Además de crítico literario, Pacheco fue también un traductor sui géneris, sumamente libérrimo, empeñado, sobre todo, en reactualizar a los clásicos, otorgándoles un lenguaje de nuestros días. Así ocurre especialmente con su Antología de poetas griegos, en la que los diversos autores operan como si fuesen sus propios heterónimos. De Pablo Silenciario (500 -575), un autor que fue maestro de ceremonias en la corte de Justiniano, Pacheco escogió el elocuente poema Habla Melisa, que en su versión podría resultar canónico en los actuales tiempos del Tinder:
Cuando hago el amor con Pedro / Me imagino que estoy con Carlos. / Cuando me toma Carlos pienso en Alberto / Y si me tiene Alberto vuelve el deseo /
De acostarme otra vez con Pedro. / Reniego siempre del que está en mis brazos. / Por tanto ellos
Me aman con más ardor que a ninguna otra. / Mujer, si tú me juzgas una gran puta, / Un mal ejemplo, un monstruo (Aunque muy hermosa), / Desde luego lo acepto y estoy de acuerdo. / Pero entonces, amiga, por favor quédate /
Con la horrible miseria de que te ame. /
Tan solo un hombre en vez de tres o cuatro.
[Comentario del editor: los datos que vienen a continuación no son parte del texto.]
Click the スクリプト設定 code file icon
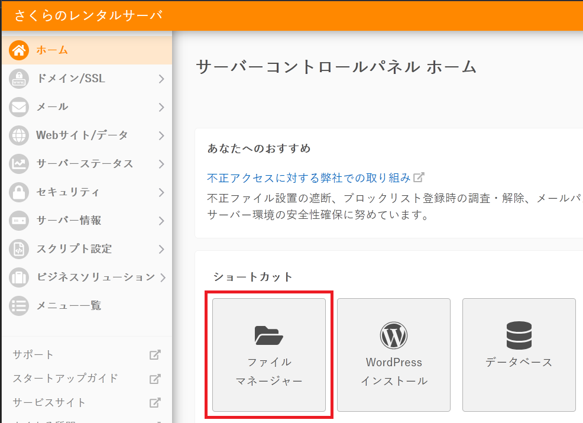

Convencido de que no existen los adultos, sino «solo niños envejecidos», José Emilio Pacheco es uno de los más destacados traductores de los Cuatro Cuartetos, de T. S. Eliot, cuyo axioma «En mi principio está mi fin» podría servirle de pórtico a la totalidad de su obra. Muy significativo es su poema Otro segundo, un gran epitafio colectivo en el que la muerte es concebida tan solo como el «Púmbale» del niño en su última caída, cuando, finalmente, ya no se levanta:
Púmbale, dice el niño de cuatro años al caer en la hierba. Púmbale, y el que se levanta del suelo es un hombre altivo, cruel, implacable. No reconozco al niño a quien veía jugar hace un instante mientras hablaba con sus padres. Púmbale, y ahora es el derrotado. Hasta sus más abyectos aduladores le han vuelto la espalda. Púmbale, y otro segundo acaba de pasar y todos nos caemos de viejos y a la siguiente exclamación seremos polvo.